35 aniversários da Constituição, o documento da cidadania
Minha sincera admiração a tudo aquilo que de bom e edificante representa a Constituição de 1988 no seu trigésimo quinto outono
O 5 de outubro recente trouxe consigo a reboque a convocação coletiva a uma reflexão com olhos de realismo esperançoso (citando a autodefinição do saudoso Ariano Suassuna) sobre os 35 anos da Constituição Cidadã.
Longe de ser uma efeméride jurídica, trata-se de um marco reafirmador da enorme vocação do Brasil para ser tudo aquilo que o espírito mentor do constituinte do pós-regime militar pretendeu que o País fosse e seja.
Falar da Constituição Cidadã é falar das liberdades e direitos que ela abraçou como individuais fundamentais, assim como é a reincursão em mergulho olímpico aos preciosos ensinamentos que a longa avenida já percorrida nos propiciou acumular.
O texto constitucional em si é inegavelmente poético desde o seu preâmbulo. Falta-lhe, contudo, como cheguei a ouvir do mestre e amigo Nabor Bulhões, citando Mauro Capeletti, eficácia, pois virtudes lhe sobram e dela até transbordam.
Enquanto obra humana, é anos-luz mais virtuosa que incorredora em falhas, sobretudo porque assinala o recomeço republicano depois de vinte e um invernos siberianos sob as trevas da dor das mortes matadas com ares de mortes morridas, alteregos das ditaduras.
Em que pese analítica em aparente excesso, surge com a tarefa de curar feridas do passado e retomar a agenda dos direitos humanos, restituindo a Nação ao plano civilizatório, pondo-a enfim, como protagonista e não como figurante no palco de um mundo cada vez mais em integração.
Graças às suas melhores intenções, gerações inteiras aprenderam e as suas antecessoras reaprenderam que cidadania é possuir direitos e participar do destino coletivo, é votar e ser votado, é ser ouvido e expressar sua opinião, mas é também assumir deveres. Do latim "civitas", o vocábulo remete a "cidade" e à quadra histórica onde se reconheciam direitos e deveres aos indivíduos justamente por essa sua condição.
Hannah Arendt disse, não por acaso, que cidadania "é a consciência que o indivíduo possui do direito a ter direitos". Praticá-la é enfim plantar, regar e adubar a baraúna da democracia e conservar firmes suas raízes. Não existe cidadão, e, por conseguinte, cidadania, sem democracia, nem vice-versa.

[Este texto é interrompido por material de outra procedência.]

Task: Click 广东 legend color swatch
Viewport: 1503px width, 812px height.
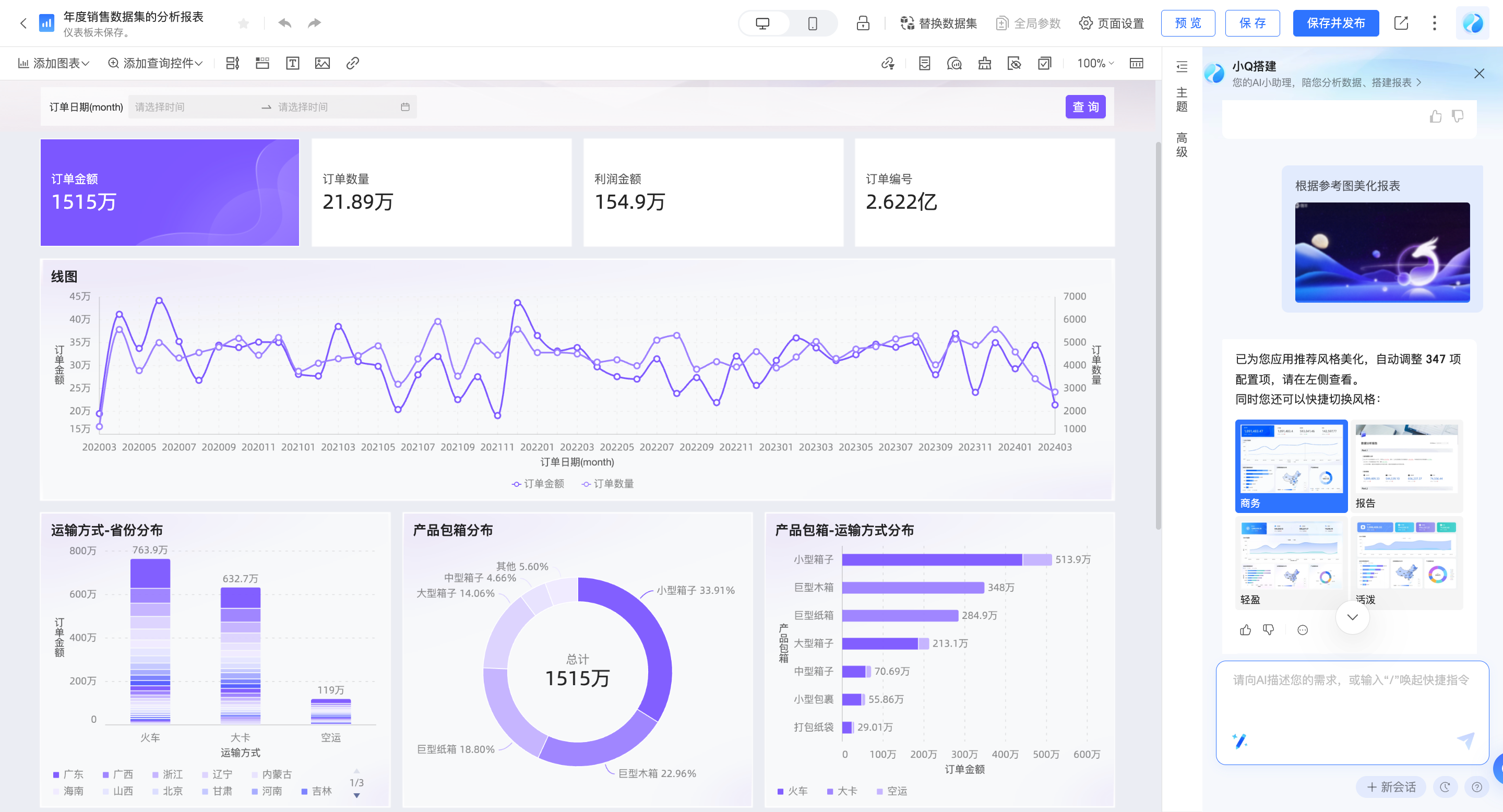Action: click(x=56, y=774)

Enquanto mãe de todas as leis, a Constituição inoculou a promessa de devolver à sociedade o protagonismo do seu destino, mas segue em pontos centrais utópica, meio que presa aos domínios de uma peça de ficção. Ora, se todos são iguais, o que explica o preconceito? Se a democracia é intocável, como justificar o 8/1?
Ainda que algumas vozes ensaiem interpretá-la pregando entre o absurdo e o inconsequente, aos trancos e barrancos, a Carta Magna tem resistido aos ataques sem perder sua vocação essencial. Precisa, insista-se, em estratégicos quadrantes, transpor o papel. Mas a planta baixa do caminho a ser trilhado é a dela e não outra.
Enquanto projeto, mudou a cara do País. É fato. O fez tornar a sorrir o sorriso de ser livre outra vez. É fato também. Soube ser caixa de ressonância da efetiva participação popular. Celebrou - é fato - um matrimônio indissolúvel com o sentido de democracia como repositório das liberdades. Mas ressoa também fato que o seu potencial a qualifica a ir bem mais longe.
Não se cuida de uma fortificação à prova de terremotos. A responsabilidade por defendê-la a partir dos seus eixos fundantes é de todos, não apenas dos representantes eleitos. Defesa, inclusive, contra os que, dizendo-se adeptos das regras, as desafiam. Na sua grade de programação, não deve haver elenco, nem roteirista, para seriados de zumbis (o passado ditatorial), mas sempre para conteúdos que exaltem a vida que se renova no berçário da democracia.
Fica a advertência de Ulisses Guimarães no discurso quando da cerimônia de promulgação, para que principalmente a juventude não se deixe iludir: "A Constituição certamente não é perfeita. Ela própria o confessa ao admitir a reforma. Quanto a ela, discordar, sim. Divergir, sim. Descumprir, jamais. Afrontá-la, nunca. Traidor da Constituição é traidor da Pátria. Conhecemos o caminho maldito".
Minha sincera admiração a tudo aquilo que de bom e edificante representa a Constituição de 1988 no seu trigésimo quinto outono.